Russian rocket launches new crew to space

A Soyuz rocket blasted off with an international crew of three toward the International Space Station on Sunday in a mission testing the reliability of Russia's crisis-prone space programme.

NASA's Sunita Williams and Japan's Akihiko Hoshide and Yury Malenchenko of Russia started their journey on top of the Soyuz-FG under the open skies of the Kazakh steppe on schedule and without a hitch.

The trio gave big thumbs up after the needle-shaped craft pierced a thin layering of white clouds and safely reached orbit about nine minutes later.

"Goodbye Planet Earth for now! Woo Hoo!" Williams tweeted a few hours before the 305-tonne craft shook the ground with a violent orange explosion of booster rocket flames.

Russia's Roscosmos space programme chief Vladimir Popovkin told reporters that he spoke briefly to the crew members a few minutes into their journey and "They feel fine.

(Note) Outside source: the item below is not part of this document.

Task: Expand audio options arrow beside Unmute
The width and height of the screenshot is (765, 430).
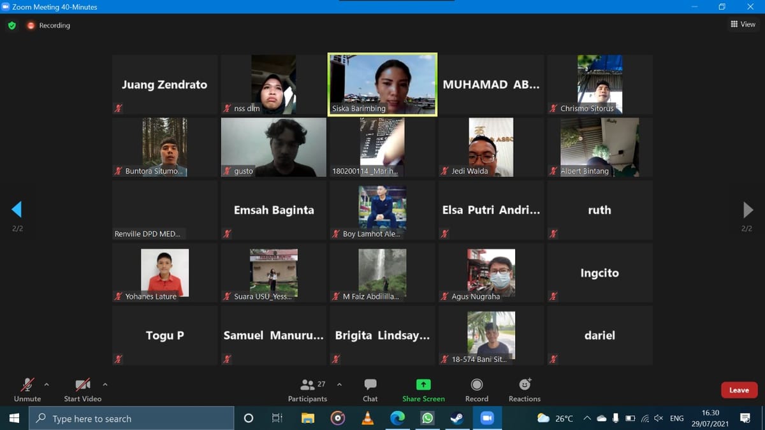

I have no doubts that everything will go well."

Live footage from inside the Soyuz TMA-05M capsule that will dock to the ISS after a two-day journey showed a small doll in a red dress hanging before the three space travellers as a good luck charm as the rocket gathered pace.

The astronauts read calmly through thick printouts of their crew procedures while mission commander Malenchenko picked at some of the more distant controls on the panel with a black stick in his hand.

"That is one of the more low-tech aspects of the Soyuz spacecraft," the NASA flight commentator said in a live video feed.

"Some of those buttons are a little bit far away from the crew members so that stick makes it a little easier for him to access the controls."

The workhorse of Russian spaceflight -- briefly grounded last year amid a spate of launch accidents affecting cargo craft and satellites -- today represents the world's last human link to the international science lab.

The final launch of a US satellite in July 2011 left nations dependent on the reliability of Russia's Soviet-era space achievements while governments and private companies scramble for new ways to launch humans to the station and beyond.

The US company SpaceX blazed a new path for private spaceflight by sending a cargo vessel called Dragon to the ISS in May.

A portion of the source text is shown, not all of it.